*** Opening of DATA TO USE ***
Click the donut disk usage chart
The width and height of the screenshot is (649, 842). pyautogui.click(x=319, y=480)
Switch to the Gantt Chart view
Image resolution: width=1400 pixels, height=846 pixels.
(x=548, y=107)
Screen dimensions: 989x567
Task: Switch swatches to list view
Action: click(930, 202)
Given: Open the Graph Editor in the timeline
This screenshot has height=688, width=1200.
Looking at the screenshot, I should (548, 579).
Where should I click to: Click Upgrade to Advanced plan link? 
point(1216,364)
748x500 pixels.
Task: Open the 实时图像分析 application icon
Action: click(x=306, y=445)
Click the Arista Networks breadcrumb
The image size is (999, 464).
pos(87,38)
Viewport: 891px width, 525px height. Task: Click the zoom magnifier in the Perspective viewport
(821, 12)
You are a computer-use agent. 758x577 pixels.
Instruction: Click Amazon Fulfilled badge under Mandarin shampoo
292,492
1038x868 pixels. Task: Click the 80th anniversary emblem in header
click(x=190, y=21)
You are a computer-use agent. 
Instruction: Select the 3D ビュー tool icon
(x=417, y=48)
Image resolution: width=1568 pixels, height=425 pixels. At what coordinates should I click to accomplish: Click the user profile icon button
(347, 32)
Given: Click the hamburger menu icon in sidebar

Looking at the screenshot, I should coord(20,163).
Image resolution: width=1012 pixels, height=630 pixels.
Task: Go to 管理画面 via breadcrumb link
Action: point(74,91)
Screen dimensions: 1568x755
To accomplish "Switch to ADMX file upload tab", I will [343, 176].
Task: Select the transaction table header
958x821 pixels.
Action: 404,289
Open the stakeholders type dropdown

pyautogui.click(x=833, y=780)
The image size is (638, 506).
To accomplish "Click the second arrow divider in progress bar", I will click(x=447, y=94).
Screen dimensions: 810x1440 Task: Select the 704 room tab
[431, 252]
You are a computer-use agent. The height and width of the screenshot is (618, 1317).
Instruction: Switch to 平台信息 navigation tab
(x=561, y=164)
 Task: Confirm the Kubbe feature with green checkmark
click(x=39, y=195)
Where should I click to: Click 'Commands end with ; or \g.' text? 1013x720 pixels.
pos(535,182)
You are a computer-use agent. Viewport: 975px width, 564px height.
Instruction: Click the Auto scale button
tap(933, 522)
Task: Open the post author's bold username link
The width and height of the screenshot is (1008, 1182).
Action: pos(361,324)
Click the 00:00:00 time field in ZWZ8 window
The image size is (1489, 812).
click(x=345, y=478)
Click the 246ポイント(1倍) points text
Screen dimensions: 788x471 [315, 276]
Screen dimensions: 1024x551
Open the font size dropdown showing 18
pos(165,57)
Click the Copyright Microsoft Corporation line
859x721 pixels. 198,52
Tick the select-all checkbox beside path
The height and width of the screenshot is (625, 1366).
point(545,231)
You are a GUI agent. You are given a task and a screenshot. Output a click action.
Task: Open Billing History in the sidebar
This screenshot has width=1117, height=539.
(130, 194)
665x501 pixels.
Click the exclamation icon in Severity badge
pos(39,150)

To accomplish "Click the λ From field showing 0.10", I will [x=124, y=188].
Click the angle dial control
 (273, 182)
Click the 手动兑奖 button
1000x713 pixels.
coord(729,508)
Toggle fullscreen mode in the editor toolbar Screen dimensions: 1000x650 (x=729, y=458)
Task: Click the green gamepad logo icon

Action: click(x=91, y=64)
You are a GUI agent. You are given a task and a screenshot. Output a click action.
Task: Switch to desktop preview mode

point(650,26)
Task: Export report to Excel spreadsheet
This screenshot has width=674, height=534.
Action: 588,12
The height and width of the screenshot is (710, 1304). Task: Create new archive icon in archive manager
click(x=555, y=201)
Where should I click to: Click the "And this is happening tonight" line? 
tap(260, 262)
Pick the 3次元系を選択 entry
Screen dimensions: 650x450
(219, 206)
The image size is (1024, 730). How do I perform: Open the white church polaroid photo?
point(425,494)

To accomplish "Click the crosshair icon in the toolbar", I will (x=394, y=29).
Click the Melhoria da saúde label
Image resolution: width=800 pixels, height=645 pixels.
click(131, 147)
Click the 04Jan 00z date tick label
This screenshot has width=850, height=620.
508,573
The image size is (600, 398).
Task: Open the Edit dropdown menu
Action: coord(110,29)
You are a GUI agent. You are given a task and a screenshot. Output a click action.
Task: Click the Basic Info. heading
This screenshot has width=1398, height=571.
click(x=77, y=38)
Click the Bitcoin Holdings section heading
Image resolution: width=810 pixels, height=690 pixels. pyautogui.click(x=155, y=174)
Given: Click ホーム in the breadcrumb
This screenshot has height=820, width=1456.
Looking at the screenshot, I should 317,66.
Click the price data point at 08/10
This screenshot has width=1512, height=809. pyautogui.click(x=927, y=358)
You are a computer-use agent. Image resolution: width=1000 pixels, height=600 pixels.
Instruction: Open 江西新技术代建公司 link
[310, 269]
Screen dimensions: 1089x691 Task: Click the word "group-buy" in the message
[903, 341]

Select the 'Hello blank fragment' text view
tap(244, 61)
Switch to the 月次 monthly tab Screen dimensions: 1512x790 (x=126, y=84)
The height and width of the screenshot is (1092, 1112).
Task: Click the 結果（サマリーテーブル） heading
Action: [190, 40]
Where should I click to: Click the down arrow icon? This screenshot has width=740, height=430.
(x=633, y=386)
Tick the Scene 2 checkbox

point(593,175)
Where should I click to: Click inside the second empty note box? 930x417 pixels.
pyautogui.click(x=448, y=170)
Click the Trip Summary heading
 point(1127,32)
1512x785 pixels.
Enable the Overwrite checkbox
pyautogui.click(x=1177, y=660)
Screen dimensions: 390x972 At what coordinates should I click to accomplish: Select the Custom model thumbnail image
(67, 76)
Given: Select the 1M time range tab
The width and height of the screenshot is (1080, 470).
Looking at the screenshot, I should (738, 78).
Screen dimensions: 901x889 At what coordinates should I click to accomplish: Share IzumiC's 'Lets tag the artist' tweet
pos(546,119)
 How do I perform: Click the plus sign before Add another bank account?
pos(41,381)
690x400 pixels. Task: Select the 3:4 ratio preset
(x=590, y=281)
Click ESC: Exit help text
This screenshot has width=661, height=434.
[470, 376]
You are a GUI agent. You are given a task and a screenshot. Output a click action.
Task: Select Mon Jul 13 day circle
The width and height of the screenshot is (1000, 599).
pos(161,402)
*** Close of DATA TO USE ***
WHAT YOU NEED TO DO :: Please copy the line that contains "1512x785 pixels." and each line after it through the end of the records, exactly, and no other lines.

ANSWER SPACE ::
1512x785 pixels.
Enable the Overwrite checkbox
pyautogui.click(x=1177, y=660)
Screen dimensions: 390x972 At what coordinates should I click to accomplish: Select the Custom model thumbnail image
(67, 76)
Given: Select the 1M time range tab
The width and height of the screenshot is (1080, 470).
Looking at the screenshot, I should (738, 78).
Screen dimensions: 901x889 At what coordinates should I click to accomplish: Share IzumiC's 'Lets tag the artist' tweet
pos(546,119)
 How do I perform: Click the plus sign before Add another bank account?
pos(41,381)
690x400 pixels. Task: Select the 3:4 ratio preset
(x=590, y=281)
Click ESC: Exit help text
This screenshot has width=661, height=434.
[470, 376]
You are a GUI agent. You are given a task and a screenshot. Output a click action.
Task: Select Mon Jul 13 day circle
The width and height of the screenshot is (1000, 599).
pos(161,402)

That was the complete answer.